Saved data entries
#####

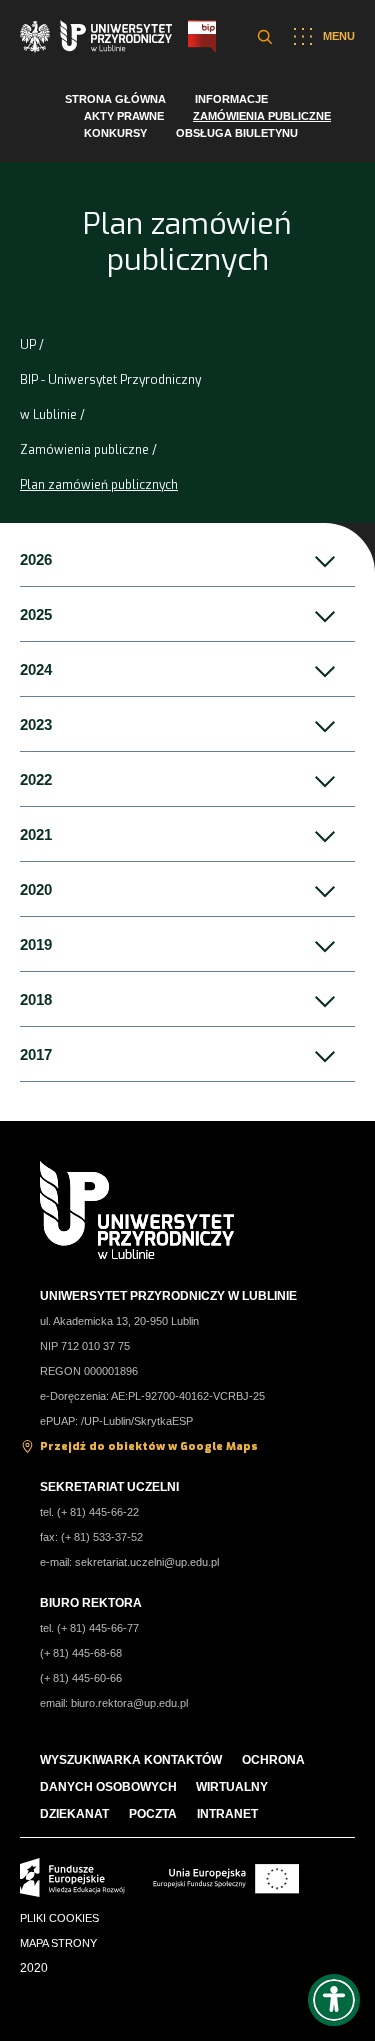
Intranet (227, 1814)
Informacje (231, 99)
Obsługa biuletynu (237, 133)
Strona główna (115, 99)
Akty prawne (124, 116)
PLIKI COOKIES (59, 1918)
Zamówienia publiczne (262, 116)
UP (28, 345)
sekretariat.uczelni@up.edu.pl (147, 1562)
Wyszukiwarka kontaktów (131, 1760)
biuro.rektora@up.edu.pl (129, 1703)
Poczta (153, 1814)
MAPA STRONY (58, 1943)
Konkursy (115, 133)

#####

WHAT THE EXERCISE ASKS
This exercise calls for the lines from the one holding "Zamówienia publiczne (262, 116)" through the end of the entries, transcribed exactly and with nothing more.

OUTPUT OF THE EXERCISE
Zamówienia publiczne (262, 116)
UP (28, 345)
sekretariat.uczelni@up.edu.pl (147, 1562)
Wyszukiwarka kontaktów (131, 1760)
biuro.rektora@up.edu.pl (129, 1703)
Poczta (153, 1814)
MAPA STRONY (58, 1943)
Konkursy (115, 133)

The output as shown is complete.